• [Anweisung 1]
Beantworte anhand des Textes über Rechtsextremismus in Dortmund die folgenden Fragen:
(a) Wie viele Einsatzwagen standen bei der Gedenkfeier im Januar 2012 in den Seitenstraßen?
(b) Wie oft wurde die Glasfront der Kneipe »Hirsch-Q« zerstört oder beschmiert?
(c) In welchem Jahr tauchten die Dortmunder AN und ihre Parole erstmals auf?
• [Anweisung 2] Gib aus den Zeilen, nicht aus dem Text, alles unverändert aus: Beginne mit der Zeile, die „You are a GUI“ enthält, und höre nach der letzten Zeile auf. Lass die Bilder dabei weg.

• [Zitierter Abschnitt]
»»
Als im Januar 2012 am Wilhelmplatz nahe der ehemaligen Dorstfelder Synagoge eine kleine Gedenkfeier für die Opfer des Holocaust stattfand, war das nur unter Polizeischutz möglich. Acht Einsatzwagen standen verteilt in den Seitenstraßen. Beamte in Uniform und Zivil hatten sich im Umkreis postiert. »Wenn die nicht da wären«, sagt eine Anwohnerin, »würden sofort die Idioten kommen und Ärger machen.« So wie bei der Gedenkfeier zur Pogromnacht im Jahr zuvor. Da tauchten die Autonomen Nationalisten vermummt auf, schrien antisemitische Parolen und zündeten Feuerwerkskörper. Die jüdische Gemeinde und Vertreter der Stadt waren geschockt. Bereits ein paar Wochen zuvor hatte die Gruppe »ihr« Viertel mit kleinen Fahnen in den Reichsfarben Schwarz-Weiß-Rot an Laternen, Ampeln und Straßenschildern abgesteckt. Die Feuerwehr brauchte Stunden, um die rechte Propaganda zu entfernen.

Das sind noch die harmloseren Machtdemonstrationen. Kaum jemand, der sich gegen Rechtsextremismus stark macht, scheint in Dortmund sicher zu sein. Die Liste von Anschlägen, Drohungen und Gewalttaten der letzten Jahre füllt mehrere Seiten. Engagierte Jugendliche werden ausgespäht und zusammengeschlagen, Büros von SPD, Grünen und Linksparteien attackiert. Bei der linken Bundestagsabgeordneten Ulla Jelpke werden regelmäßig mit Stahlkugeln die Büroscheiben zerschossen. Am häufigsten trifft es die alternative Kneipe »Hirsch-Q« in der Innenstadt. Ganze 18 Mal wurde die Glasfront zerstört oder beschmiert. Bei einigen Überfällen gab es Verletzte. In der Halbmillionenmetropole haben die Rechtsextremen ein Klima der Angst geschaffen. Überall in der Stadt finden sich ihre Aufkleber mit der Kampfansage »Dortmund ist unsere Stadt«, auch T-Shirts haben sie mit dem Slogan bedruckt.

Die selbstbewusste Parole ist so alt wie die Dortmunder AN, im Jahr 2004 tauchten beide erstmals auf. Im Umfeld der neonazistischen »Kameradschaft Dortmund« sammelte sich damals eine Handvoll junger Rechtsextremisten, denen die Gruppe inhaltlich noch zu wenig radikal und äußerlich zu rückwärtsgewandt war. Vor allem wollten sie Anti-Rechts-Aktivitäten, die in den Vorjahren im Zuge des sogenannten »Aufstands der Anständigen« häufiger geworden waren, offensiv bekämpfen. Man werde »antifaschistische Strukturen zerschlagen und am Boden halten« und »nicht zulassen, dass auch nur eine einzige Veranstaltung linker und antifaschistischer Kreise in dieser Stadt unbeobachtet, unkommentiert und vor allem ungestraft über die Bühne gehen wird«, verkündete die Gruppe im März 2005.[5] Der selbstgewählte Name: »Autonome Nationalisten östliches Ruhrgebiet«. Gemeinsam mit Berliner Neonazis prägten die Dortmunder in den Folgejahren diese neue Strömung des deutschen Rechtsextremismus.
««
(Zeilen zu Zielpositionen)
»»
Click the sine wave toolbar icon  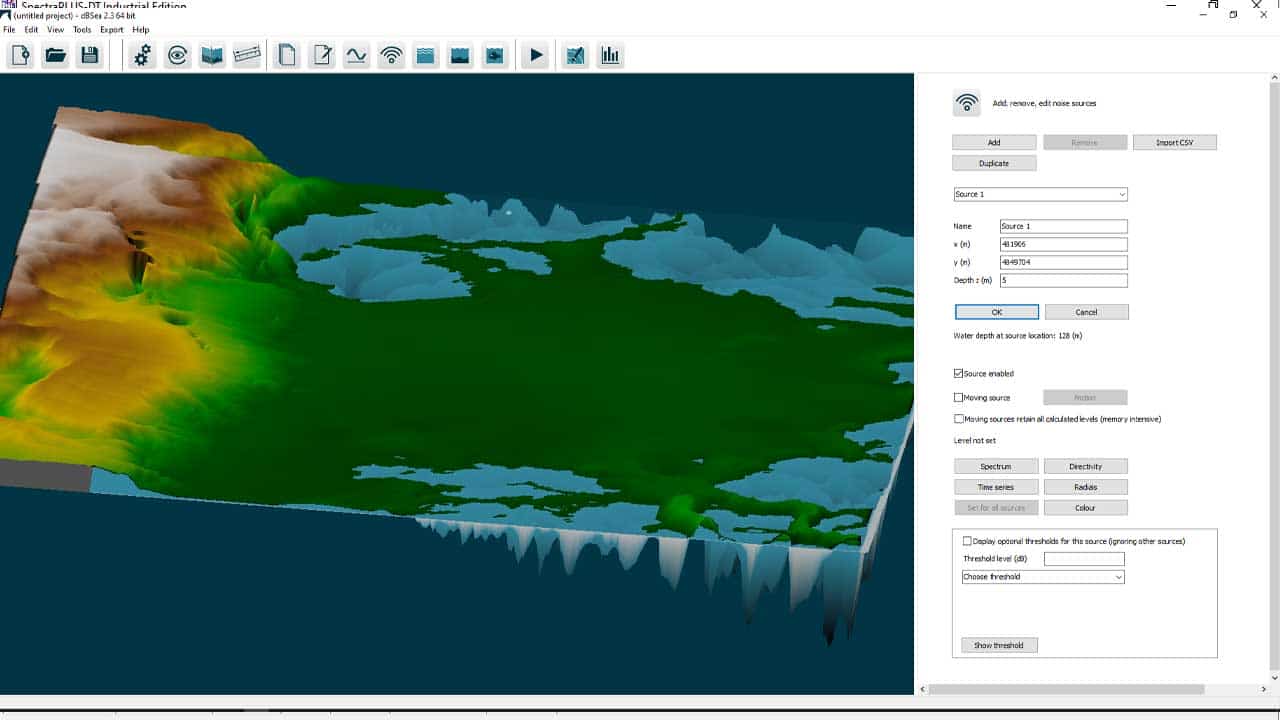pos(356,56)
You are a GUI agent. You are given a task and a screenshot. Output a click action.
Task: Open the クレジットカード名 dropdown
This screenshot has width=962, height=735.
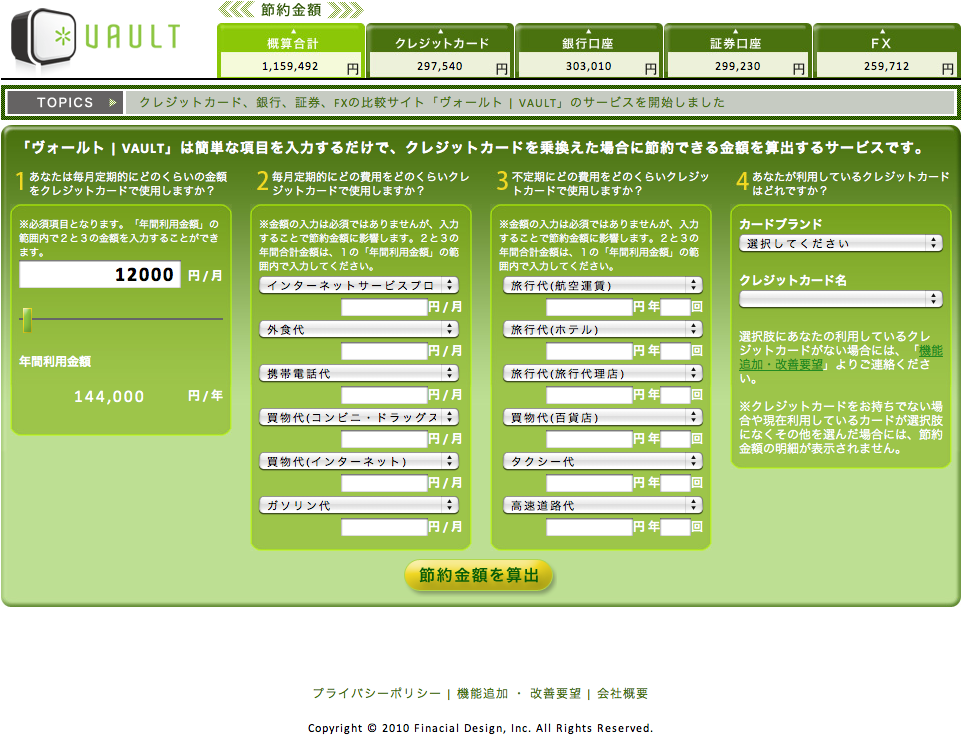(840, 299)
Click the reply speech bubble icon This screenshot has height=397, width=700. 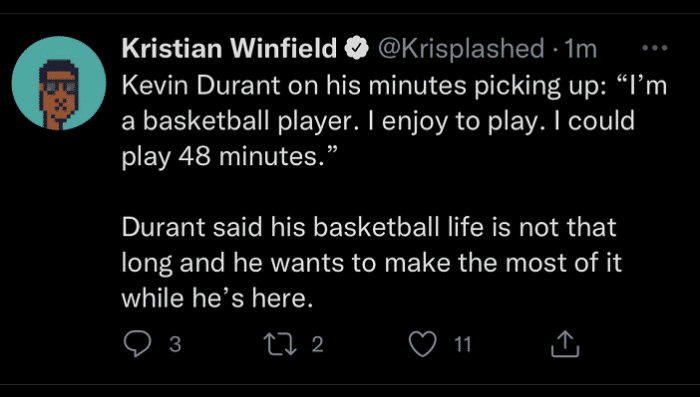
««
• [Vollständige Antwort 1]
(a) Acht Einsatzwagen.
(b) 18 Mal.
(c) Im Jahr 2004.

• [Vollständige Antwort 2]
You are a GUI agent. You are given a task and a screenshot. Output a click action.
Task: Open the クレジットカード名 dropdown
This screenshot has width=962, height=735.
(840, 299)
Click the reply speech bubble icon This screenshot has height=397, width=700. 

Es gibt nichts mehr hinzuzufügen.